How to leverage its features

Normarlize Data: the CIM gives Splunkers a way to normalize data.
Assistance: leverage it when creating field extractions, aliases, tags, etc.
Datamodel command: be able to run common searches that span larger amount of data.

Why it is important

Splunk Premium Apps: Splunk Enterprise Security relies heavily on CIM compliance data.
Health Check Tool: Perform faster, more efficient searches that leverage searching data models instead of raw events.
Ease of Use: Find commonality between Splunkers.
Audit: Check to see if all of our data going into Splunk is CIM compliant.

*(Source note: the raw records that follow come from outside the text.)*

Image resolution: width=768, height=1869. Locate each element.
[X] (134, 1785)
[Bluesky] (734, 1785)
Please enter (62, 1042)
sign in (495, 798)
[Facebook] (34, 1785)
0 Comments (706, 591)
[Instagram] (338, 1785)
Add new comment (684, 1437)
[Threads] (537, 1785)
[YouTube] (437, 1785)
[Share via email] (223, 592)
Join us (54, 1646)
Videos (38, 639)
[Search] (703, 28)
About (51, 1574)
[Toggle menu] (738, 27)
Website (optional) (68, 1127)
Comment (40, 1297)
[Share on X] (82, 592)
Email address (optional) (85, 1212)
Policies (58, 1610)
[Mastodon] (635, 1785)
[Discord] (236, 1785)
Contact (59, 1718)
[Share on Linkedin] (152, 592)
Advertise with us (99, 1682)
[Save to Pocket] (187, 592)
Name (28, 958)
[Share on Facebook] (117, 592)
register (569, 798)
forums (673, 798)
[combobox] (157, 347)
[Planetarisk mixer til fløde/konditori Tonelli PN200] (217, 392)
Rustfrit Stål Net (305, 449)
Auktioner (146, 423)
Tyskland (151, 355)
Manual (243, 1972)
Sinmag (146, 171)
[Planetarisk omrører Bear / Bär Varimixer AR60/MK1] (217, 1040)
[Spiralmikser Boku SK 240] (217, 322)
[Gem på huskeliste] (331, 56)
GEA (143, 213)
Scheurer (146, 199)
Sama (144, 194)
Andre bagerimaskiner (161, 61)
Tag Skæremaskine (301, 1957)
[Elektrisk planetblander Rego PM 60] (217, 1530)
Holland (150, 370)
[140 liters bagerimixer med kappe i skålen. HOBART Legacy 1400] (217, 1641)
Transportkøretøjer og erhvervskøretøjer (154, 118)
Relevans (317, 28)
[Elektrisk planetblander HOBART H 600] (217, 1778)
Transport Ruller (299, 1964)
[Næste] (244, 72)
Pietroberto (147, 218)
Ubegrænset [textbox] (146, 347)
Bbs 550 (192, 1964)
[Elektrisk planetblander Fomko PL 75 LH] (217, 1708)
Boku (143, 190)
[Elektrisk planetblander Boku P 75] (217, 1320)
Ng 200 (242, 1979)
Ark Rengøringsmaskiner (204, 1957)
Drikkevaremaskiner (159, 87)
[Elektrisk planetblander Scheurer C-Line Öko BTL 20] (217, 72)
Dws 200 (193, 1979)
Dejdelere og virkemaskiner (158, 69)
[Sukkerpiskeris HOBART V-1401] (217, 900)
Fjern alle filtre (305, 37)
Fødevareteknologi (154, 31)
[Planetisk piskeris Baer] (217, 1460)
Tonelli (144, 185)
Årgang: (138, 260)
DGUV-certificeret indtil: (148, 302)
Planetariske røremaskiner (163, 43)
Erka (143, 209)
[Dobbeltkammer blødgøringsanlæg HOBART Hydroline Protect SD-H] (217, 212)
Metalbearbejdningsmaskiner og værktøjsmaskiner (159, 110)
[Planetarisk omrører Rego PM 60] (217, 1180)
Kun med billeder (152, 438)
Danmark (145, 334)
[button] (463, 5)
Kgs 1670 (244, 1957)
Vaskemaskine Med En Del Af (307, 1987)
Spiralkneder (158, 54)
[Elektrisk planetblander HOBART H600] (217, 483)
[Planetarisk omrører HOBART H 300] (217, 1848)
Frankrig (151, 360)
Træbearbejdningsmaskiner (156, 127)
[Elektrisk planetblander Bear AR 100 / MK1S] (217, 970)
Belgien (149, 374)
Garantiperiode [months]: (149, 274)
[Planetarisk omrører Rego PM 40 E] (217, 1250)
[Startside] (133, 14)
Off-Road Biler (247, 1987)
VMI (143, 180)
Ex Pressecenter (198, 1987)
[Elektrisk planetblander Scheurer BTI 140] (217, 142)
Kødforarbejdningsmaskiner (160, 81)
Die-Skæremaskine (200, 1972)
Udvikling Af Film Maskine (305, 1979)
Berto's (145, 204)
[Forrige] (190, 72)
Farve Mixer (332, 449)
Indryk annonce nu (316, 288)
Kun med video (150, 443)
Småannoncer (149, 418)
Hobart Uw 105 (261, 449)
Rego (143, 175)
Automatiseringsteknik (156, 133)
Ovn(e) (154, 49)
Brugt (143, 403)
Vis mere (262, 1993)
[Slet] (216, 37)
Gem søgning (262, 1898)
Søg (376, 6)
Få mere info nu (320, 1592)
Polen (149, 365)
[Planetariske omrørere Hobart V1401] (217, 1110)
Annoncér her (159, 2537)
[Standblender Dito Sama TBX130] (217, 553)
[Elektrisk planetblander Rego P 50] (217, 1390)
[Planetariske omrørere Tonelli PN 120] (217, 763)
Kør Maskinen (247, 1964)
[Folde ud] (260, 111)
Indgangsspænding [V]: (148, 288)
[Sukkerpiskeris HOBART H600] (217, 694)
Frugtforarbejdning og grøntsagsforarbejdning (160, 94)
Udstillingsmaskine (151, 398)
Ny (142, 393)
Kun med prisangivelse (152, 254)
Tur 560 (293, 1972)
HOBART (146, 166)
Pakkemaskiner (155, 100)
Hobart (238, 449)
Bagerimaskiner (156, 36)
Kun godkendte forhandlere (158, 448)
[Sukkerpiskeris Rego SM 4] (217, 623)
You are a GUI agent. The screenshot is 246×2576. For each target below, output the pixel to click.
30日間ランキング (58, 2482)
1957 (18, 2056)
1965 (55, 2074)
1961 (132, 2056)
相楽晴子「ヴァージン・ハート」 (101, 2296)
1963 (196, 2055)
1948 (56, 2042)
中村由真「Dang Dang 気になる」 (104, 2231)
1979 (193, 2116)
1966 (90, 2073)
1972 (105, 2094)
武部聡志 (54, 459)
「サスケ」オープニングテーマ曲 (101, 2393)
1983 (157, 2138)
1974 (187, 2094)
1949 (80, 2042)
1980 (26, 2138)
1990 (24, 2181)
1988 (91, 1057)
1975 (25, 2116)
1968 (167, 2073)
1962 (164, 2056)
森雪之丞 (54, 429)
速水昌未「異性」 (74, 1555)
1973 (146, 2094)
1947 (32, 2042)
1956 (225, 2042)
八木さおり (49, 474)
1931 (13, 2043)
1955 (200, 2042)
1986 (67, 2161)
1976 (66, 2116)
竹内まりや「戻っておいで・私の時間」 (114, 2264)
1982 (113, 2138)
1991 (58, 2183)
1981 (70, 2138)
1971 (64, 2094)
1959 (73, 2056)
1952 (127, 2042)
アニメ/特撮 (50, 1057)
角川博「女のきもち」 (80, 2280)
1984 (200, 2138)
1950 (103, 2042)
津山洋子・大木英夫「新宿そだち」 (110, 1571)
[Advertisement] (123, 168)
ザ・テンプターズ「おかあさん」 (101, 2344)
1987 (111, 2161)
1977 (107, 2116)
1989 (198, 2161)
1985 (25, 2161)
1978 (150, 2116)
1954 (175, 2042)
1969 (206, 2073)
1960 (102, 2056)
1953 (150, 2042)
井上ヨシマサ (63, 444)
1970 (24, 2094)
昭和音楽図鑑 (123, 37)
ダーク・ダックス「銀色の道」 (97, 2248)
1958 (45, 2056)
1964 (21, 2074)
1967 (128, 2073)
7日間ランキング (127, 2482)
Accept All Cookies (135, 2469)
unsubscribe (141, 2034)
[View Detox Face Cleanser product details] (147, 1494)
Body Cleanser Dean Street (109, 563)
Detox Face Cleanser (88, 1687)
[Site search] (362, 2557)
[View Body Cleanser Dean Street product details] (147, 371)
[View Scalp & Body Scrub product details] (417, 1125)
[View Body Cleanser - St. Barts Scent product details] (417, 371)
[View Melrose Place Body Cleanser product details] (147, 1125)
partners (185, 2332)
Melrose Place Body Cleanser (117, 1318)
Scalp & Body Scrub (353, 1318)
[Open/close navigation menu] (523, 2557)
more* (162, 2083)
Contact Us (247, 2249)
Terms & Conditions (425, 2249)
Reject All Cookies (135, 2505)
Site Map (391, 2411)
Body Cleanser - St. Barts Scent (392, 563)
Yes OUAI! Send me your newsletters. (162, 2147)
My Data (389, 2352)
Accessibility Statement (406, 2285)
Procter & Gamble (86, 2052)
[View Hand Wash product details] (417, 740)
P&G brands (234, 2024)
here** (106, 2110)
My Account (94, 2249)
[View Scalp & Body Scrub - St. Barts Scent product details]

Two CIM add-ons are available for free:

The standard CIM Add-On
The tool of the CIM Add-On Builder

Demo - CIM Add-On

Navigate to Apps -> Find More Apps -> Search "CIM"
Install add-on "Splunk Common Information Model (CIM)" and restart the Splunk server.
Go to Settings -> Data Models, you can see there have been added some data models which come with the CIM add-on.
Create a new event type with following configurations:
- Name: web1
- Search string: index=web host=web1
- Tags: web (The Web data model needs the field tag to be web)
- Color: magenta
- Priority: 1 (Highest)
Edit the permissions of the event type to "All apps(system)" with admin write and everyone read.
Now go to the Settings -> Data models -> Web -> Pivot -> Web, there should have count of events larger than 0.
Or run the search | tstats count from datamodel=Web to get the count of events from the Web data model.

Demo - CIM Add-On Builder

Navigate to Apps -> Find More Apps -> Search "Splunk Add-on Builder"
Install add-on "Splunk Add-on Builder" and restart the Splunk server.
Create a new add-on with a name "My Custom CIM" and leave the other fields as default.
Go to Manage Source Types tab and click on the Add button to select Import From Splunk from the dropdown menu.
Then Select a Source Type: access_combined* and save.
Move to the tab Map to Data Models and click on the button New Data Model Mapping with below configurations:
- Enter a name for the event type: web2
- Select one or more source types: access_combined
- Enter a search: (index=web sourcetype=access_combined)
Click on the Save button to save the mapping.
In the Data Model Mapping Details page, click on the button Select Data Model(s) on the right side of the page.
Select the Web data model and click on the Select button.
Click on the New Knowledge Object button and select FIELDALIAS from the dropdown menu.
Select a field clientip on the left side to map to the field src on the right side.
When finished mapping all fields, click on the Done button.
Move to the tab Validate & Package, this is where you can validate and download the TA(technology add-on) package.
Now run the search | tstats count from datamodel=Web to get the count of events from the Web data model. The result proves that all the events are mapped to the Web data model.
Go to Settings -> All configrations, this is where you can see the TA that you just built.